Both grew up in the countryside: Kimberly, a Japanese American alongside her mother, grew up in the Alaskan countryside, and she spent Paul’s childhood in rural New York.

Finding an inexpensive dream home

In a country known for high real estate prices, he buys a large country house (or

In a country known for high real estate prices, buying a large country house (or “kominka”) in Japan is still affordable.

Courtesy of Paul Fradale

“You can buy a modest house for $ 20,000, depending on the location,” explains Paul. Some cities even maintain listings for free or near-free homes, hoping to bring in new families.

There are no restrictions on foreigners purchasing land or property in the country, and citizenship or residency visas are not required. However, without obtaining a work visa or permanent residence status, it may be difficult to obtain a loan. Foreign buyers usually choose to pay cash for this reason.

“With so many homes available for so little, however, cash shouldn’t be a problem,” says Paul.

Members of the Fradales family, who live and work in Japan all year round, have been waiting for them to obtain permanent residency status before purchasing their home. They did not want to leave the country every three months to renew the tourist visa, in the event of an unexpected job loss.

They also spent a lot more money than they could have earned – about $ 250,000 USD – but their 130-year-old house came with about three-quarters of an acre of land, a fully mature garden with a giant Japanese cherry tree, and attached buildings like “Kura” , A type of warehouse with dirt walls.

Why have the old cottages been abandoned

Fridays says most Japanese youth don’t care much about an old house, especially out of town, and they lack modern amenities.

In Japan, they say, homes are considered disposable. But they reject this mentality.

“Big, old farms like ours have been built to carry and house generations of families, and that shows,” says Paul.

“Homes in Japan don’t gain value over time, but the opposite is true. The value of our property is only in the amount of land.
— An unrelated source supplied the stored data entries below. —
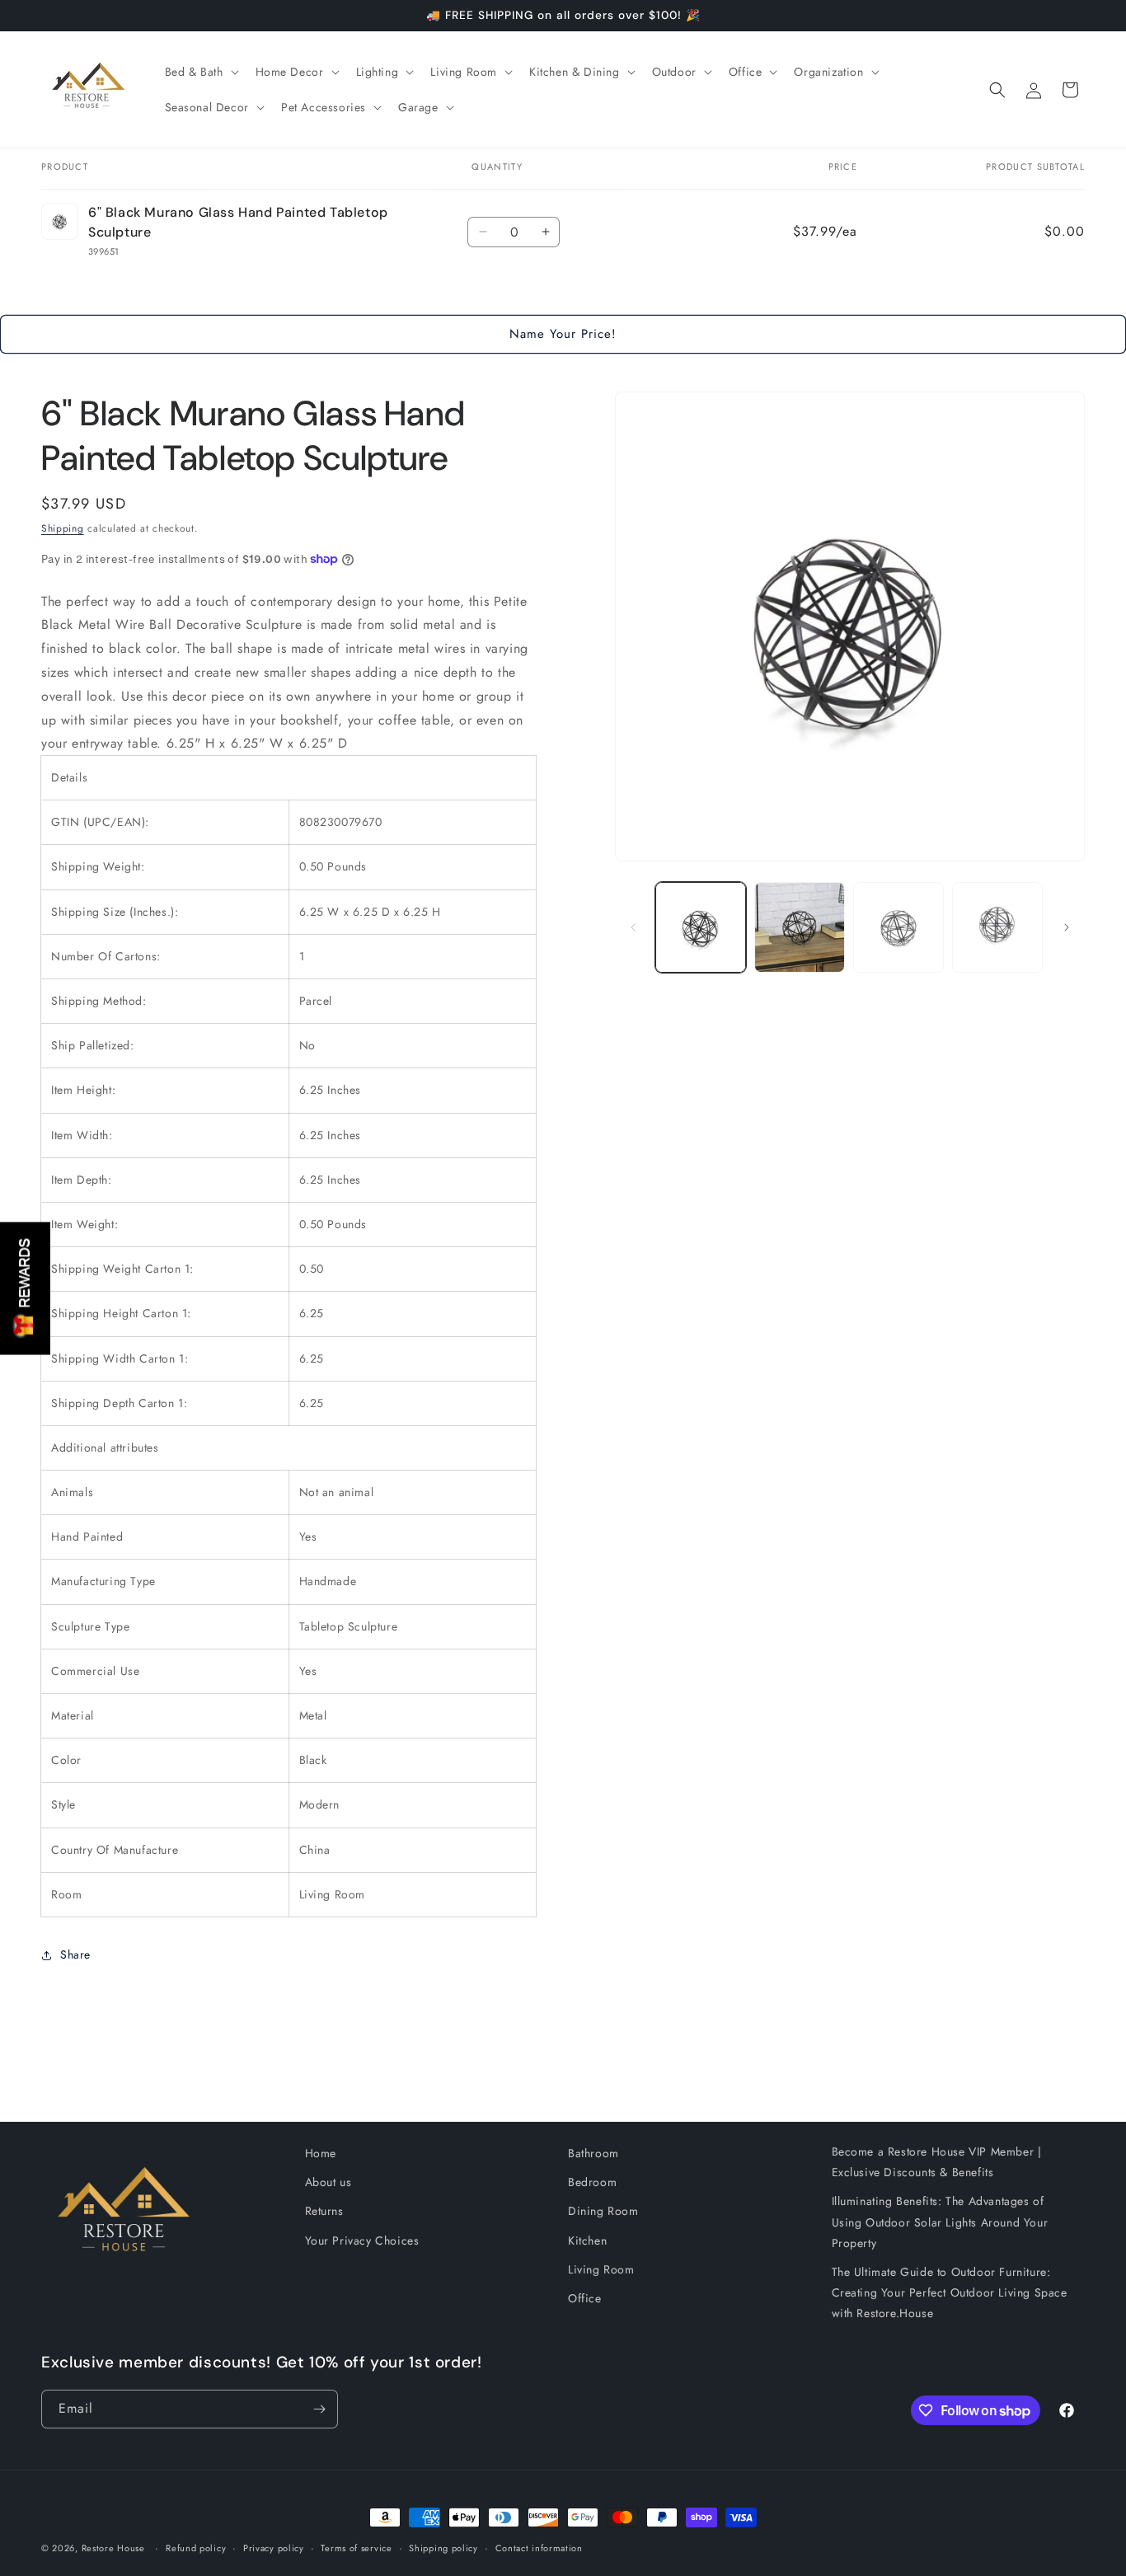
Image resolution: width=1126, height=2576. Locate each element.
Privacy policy (273, 2548)
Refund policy (196, 2548)
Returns (324, 2211)
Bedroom (592, 2182)
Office (585, 2298)
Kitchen (587, 2240)
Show (25, 1288)
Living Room (601, 2269)
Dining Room (603, 2211)
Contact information (539, 2548)
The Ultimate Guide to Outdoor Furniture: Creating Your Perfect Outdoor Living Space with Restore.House (949, 2292)
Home (320, 2153)
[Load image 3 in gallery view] (898, 927)
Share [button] (75, 1954)
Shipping (62, 528)
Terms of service (356, 2548)
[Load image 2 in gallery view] (799, 927)
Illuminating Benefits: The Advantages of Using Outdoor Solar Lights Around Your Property (940, 2221)
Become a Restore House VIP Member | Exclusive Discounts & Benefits (937, 2161)
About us (328, 2182)
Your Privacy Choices (362, 2240)
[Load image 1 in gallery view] (700, 927)
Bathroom (593, 2153)
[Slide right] (1067, 927)
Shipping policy (443, 2548)
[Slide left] (633, 927)
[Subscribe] (319, 2409)
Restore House (113, 2548)
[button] (200, 71)
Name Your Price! (563, 334)
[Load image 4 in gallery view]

The main house is worth a few thousand dollars, although it is made of materials that cannot literally be bought anymore,” Paul explains. .

In particular, young families are not interested in living in “kominka” (literally “old house”) because while they are spacious, they offer little in terms of privacy: all doors are either shoji paper or fusuma (covered with a cloth sliding door).

“If anyone snores, for example, the whole house can hear it,” Kimberly says. “If we had children, then the comica wouldn’t be an option.”

It can also be cold.

“Even with the addition of the wood-burning stove, we still have many mornings and evenings in the winter where we can see our breath at home,” says Kimberly.

Fishing house

Scouring Fradales Real estate listings For years, Paul has even seen weather scenes in Google Maps every time they find a decent possibility. Then he searches for the main features he wants the most.
Paul and Kimberly Fradell in front of the traditional

Paul and Kimberly Fradell in front of the traditional “kominka”.

Courtesy of Paul Fradale

Paul’s wish list:

– A river within walking distance of biking but not so close that flooding will be dangerous

A nearby temple to hear the bells

– Local products store / farmers market

– Hills or nearby mountains

Cora (storehouse) in the property

– A mature garden

– Enough land so that the neighbors are within a reasonable distance

A town large enough to own a hospital, grocery store and a home improvement store

– His town is not so big that traffic will be a problem

– A relatively flat city, so it will be easy to ride bikes around

By comparison, Kimberley’s wish list – running water, electricity and plumbing – was very modest.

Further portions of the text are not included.